Il giudice ha dichiarato inammissibile il ricorso di B, evidenziando che la rinuncia a un motivo di appello precludeva la possibilità di contestarlo in sede di legittimità. Tuttavia, ha accolto i ricorsi di C e A, ritenendo che la motivazione della sentenza impugnata fosse carente e non conforme ai principi di diritto riguardanti la determinazione delle pene. In particolare, ha sottolineato la necessità di una motivazione adeguata quando le pene inflitte superano significativamente i limiti edittali. La Corte ha quindi annullato la sentenza impugnata limitatamente al trattamento sanzionatorio, rinviando per un nuovo giudizio, mentre ha dichiarato irrevocabile il giudizio di responsabilità per i reati ascritti.

Sul provvedimento

Citazione :
Cass. pen., sez. II, sentenza 17/05/2023, n. 21080
Giurisdizione : Corte di Cassazione
Numero : 21080
Data del deposito : 17 maggio 2023
Fonte ufficiale :

Testo completo

la seguente SENTENZA sui ricorsi proposti da: TO NC nato a [...] il [...] BR EL nato a [...] il [...] NO IC nato a [...] il [...] avverso la sentenza del 16/11/2021 della Corte d'appello di Bari visti gli atti, il provvedimento impugnato e i ricorsi;
udita la relazione svolta dal Consigliere Sergio Di Paola;
lette le conclusioni del Pubblico Ministero, in persona del Sostituto Procuratore generale Pasquale Serrao D'Aquino, che ha concluso chiedendo annullarsi con rinvio la sentenza impugnata nei confronti di RE FE e AN EL, dichiararsi l'inammissibilità del ricorso proposto nell'interesse di BA CE;
lette la memoria depositata a mezzo pec il 2 febbraio 2023 dall'Avv. Nicola Quaranta, nell'interesse del ricorrente RE FE, che ha chiesto accogliersi il ricorso.

RITENUTO IN FATTO

1. La Corte d'appello di Bari, con la sentenza impugnata in questa sede, ha parzialmente riformato la sentenza pronunciata dal G.u.p. del Tribunale di Bari in data 14 luglio 2020 nei confronti di BA CE, RE FE e AN EL, rideterminando le pene loro inflitte, riconosciute per tutti gli imputati "le circostanze attenuanti generiche prevalenti sulle aggravanti diverse da quella di cui all'art. 416 bis.1 cod. pen.", confermando il giudizio di responsabilità in ordine ai reati di estorsione aggravata in concorso.

-- RECORD --
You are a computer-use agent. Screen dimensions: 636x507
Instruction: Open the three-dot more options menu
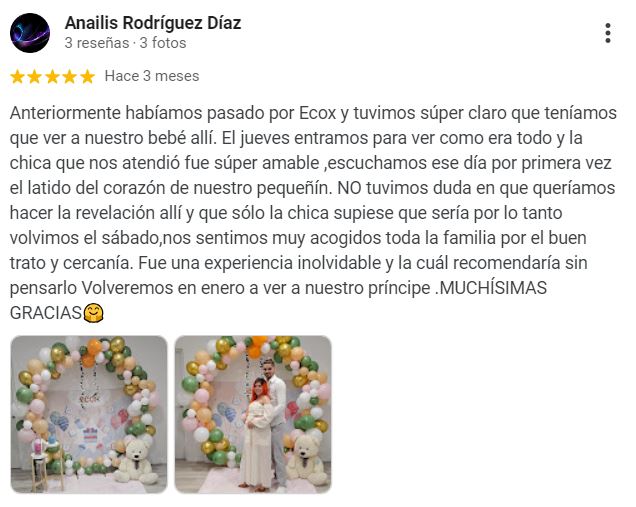pyautogui.click(x=608, y=33)
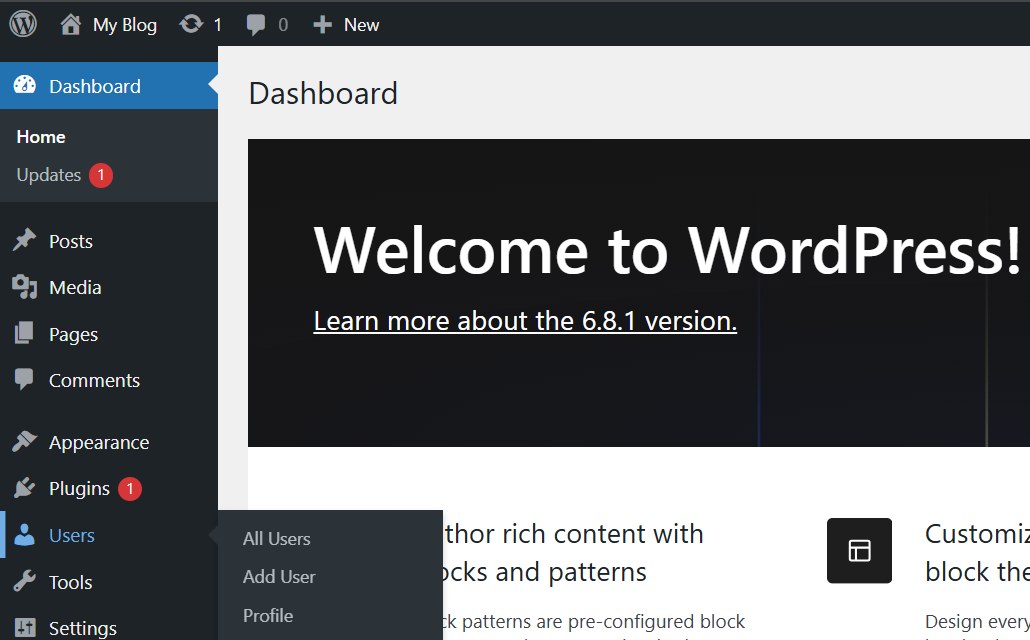This screenshot has width=1030, height=640.
Task: Go to Dashboard Home
Action: (41, 136)
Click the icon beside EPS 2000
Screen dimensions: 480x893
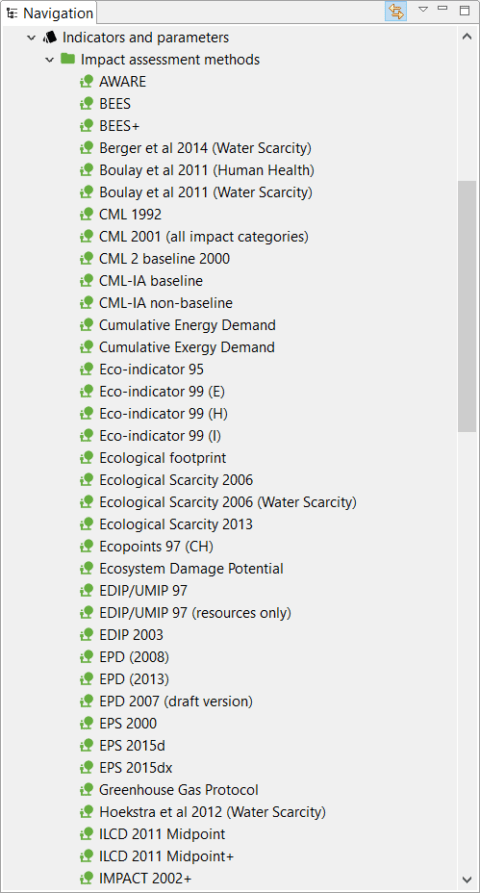click(x=86, y=723)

-- ESERCIZI --
1 – Rispondi a queste domande sul testo della sentenza della Cassazione.
(a) Qual è la data del deposito del provvedimento?
(b) Chi ha svolto la relazione?
(c) Quale corte d'appello ha emesso la sentenza impugnata?
2 – Trascrivi identico il passo del testo della sentenza della Cassazione compreso tra "1. La Corte" e "aggravata in concorso.", estremi inclusi.
3 – Scrivi il seguito del testo della sentenza della Cassazione a partire dall'ultima frase riportata.

-- SOLUZIONI PER ESERCIZIO --
1 –
(a) 17 maggio 2023.
(b) Il Consigliere Sergio Di Paola.
(c) La Corte d'appello di Bari.

2 –
1. La Corte d'appello di Bari, con la sentenza impugnata in questa sede, ha parzialmente riformato la sentenza pronunciata dal G.u.p. del Tribunale di Bari in data 14 luglio 2020 nei confronti di BA CE, RE FE e AN EL, rideterminando le pene loro inflitte, riconosciute per tutti gli imputati "le circostanze attenuanti generiche prevalenti sulle aggravanti diverse da quella di cui all'art. 416 bis.1 cod. pen.", confermando il giudizio di responsabilità in ordine ai reati di estorsione aggravata in concorso.

3 –
2. Ha proposto ricorso la difesa dell'imputato BA CE, deducendo con unico motivo di ricorso la violazione di legge in relazione all'art. 416 bis.1 cod. pen., quanto alla riconosciuta sussistenza della circostanza aggravante del ricorso al metodo mafioso.

3. Ha proposto ricorso la difesa dell'imputato RE CE deducendo, con il primo motivo di ricorso, violazione di legge, in relazione agli artt. 132 e 629 cod. pen., per l'illegalità della pena irrogata, in misura superiore al massimo edittale quanto alla pena pecuniaria.

3.1. Con il secondo motivo si deduce violazione di legge, in relazione agli artt. 132 e 416 bis.1 cod. pen., quanto all'aumento applicato per la circostanza aggravante del ricorso al metodo mafioso, nella misura massima senza alcuna motivazione sul punto e pur avendo determinato la pena base per il delitto di estorsione nel minimo edittale.

3.2. Con il terzo motivo si deduce vizio della motivazione, perché carente, in ordine al diniego della circostanza attenuante del risarcimento del danno e della conseguente riduzione della pena, a fronte dello specifico motivo di appello proposto.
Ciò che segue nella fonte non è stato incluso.